There are always going to be disappointments and setbacks in your life. There's little you can really do but it doesn't mean you have to give up. Things can't always go swimmingly for you. Things can't always work out perfectly the way you planned it. Maybe you tried your hardest to make certain things turn out the way you want it to but you realize that it didn't...and you're disappointed. But does it mean life is over? Far from it!
I'm about to go receive my philosophy paper right now that's worth about 35% of my final grade for the course. This paper will either make me or break me. This paper will determine what I have in the class going into the final. If everything turns out great, I have a chance of receiving an A in the class which is what I'm striving for. However if all else fails then I don't have a chance, at all. I have no idea what I received but I have to just simply acknowledge that I tried my best on it and the work was the best I produced. I can't please every teacher out there. Maybe my TA didn't think it was good enough. But all I can do is bite the bullet and work extra hard for the final this Thursday and hope for a miracle. As long as I know I did my best, that's all I can really do.

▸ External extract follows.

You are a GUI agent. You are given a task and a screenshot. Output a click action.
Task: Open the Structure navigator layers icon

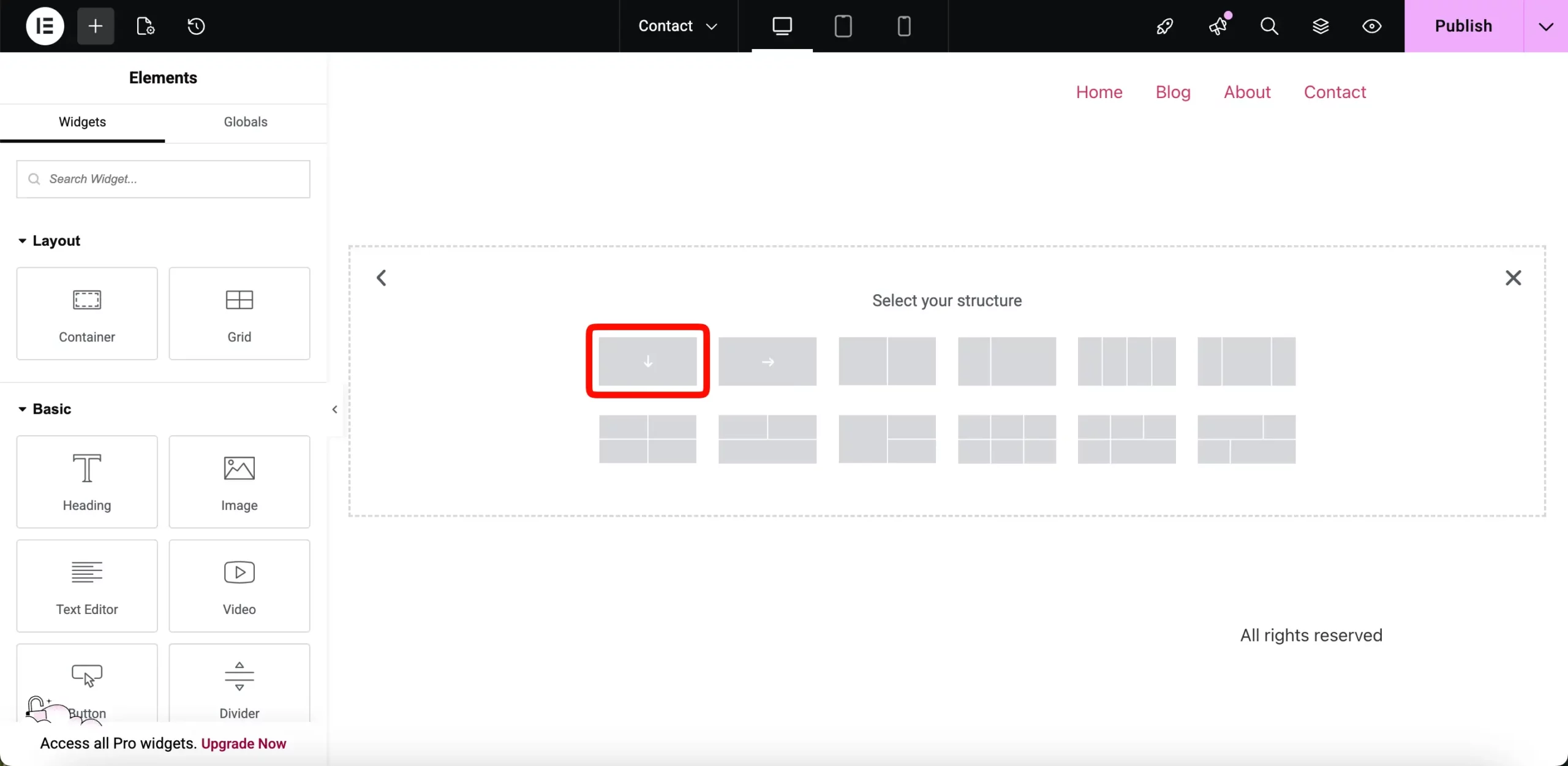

I'm going to turn in applications to potential internships for the summer this week. I've worked painstakingly on my resume, rewriting, editing, adding, revising, and asking other people for feedback until it reached its level of professional perfection. A resume is hard...it took me a month to really come up with a great one that stated all of my achievements and work experience and who I am as an individual, all fitting on one page. I worked tirelessly for production on my schools newspaper staff on Friday so I could list all the things I can do and the skills/computer programs I learned in case that's what these internships are looking for. I joined the school newspaper so that I could list more experience. I sacrificed so much of my time and effort just so I can have the possibility of getting a job as soon as I graduate this June. And yet of course, whatever I've done so far in my life doesn't even begin to scratch the surface of what most internships may require in a potential applicant! Hell, I don't even know if I'll get to the "we'll consider you an applicant" level! I mean, yes I sacrificed so much my whole life...but...
However does it mean I'm actually going to land a job or an internship? No. It is very likely that I won't get any, but I mustn't let that stop or discourage me from trying anymore. I have a problem of giving up and abandoning a goal of mine as soon as I get a door shut in my face. My mom used to scold me anytime I had that attitude. She told me all I can do is get back up, take this as a life lesson, and try harder next time, to do everything I can to not let them say no to me. When I first joined the school newspaper, they rejected my trial articles telling me it didn't fit the tone of the publication. I was so embarrassed that I didn't show up to the next meeting and even contemplated quitting before even giving myself a chance to redeem myself and try again. Thank God I decided to try harder on my next issue and stick with it...because they ended up loving the second trial article I wrote and told me it was going to be published. I proved to myself that I can't just give up and if you keep at it, miracles can happen. It may not be a big deal but you have to celebrate the small triumphs. For me it was a big step, because I had to handle rejection for the first time but still get back up. There are way more things in the future that I have to accomplish but this was a large stepping stone for me. It taught me an important lesson.
So who knows? I most likely won't land any internships, I may not have gotten a good grade on my philosophy paper today, and rejection is always inevitable but I can't let that decide who I am or who I am not as an individual. All I can do is try my very best and don't let things get me down. Rejection does hurt...and I'm not the best person that copes with it. However I can't let that determine how the rest of my career pans out. And if I didn't try my best then I can't complain. Who knows, maybe all this work I've been putting into hopefully landing an internship this year will all be in vain but as I like to believe, everything happens for a reason, but it's up to you to decide whether you want the positives to outweigh the negatives.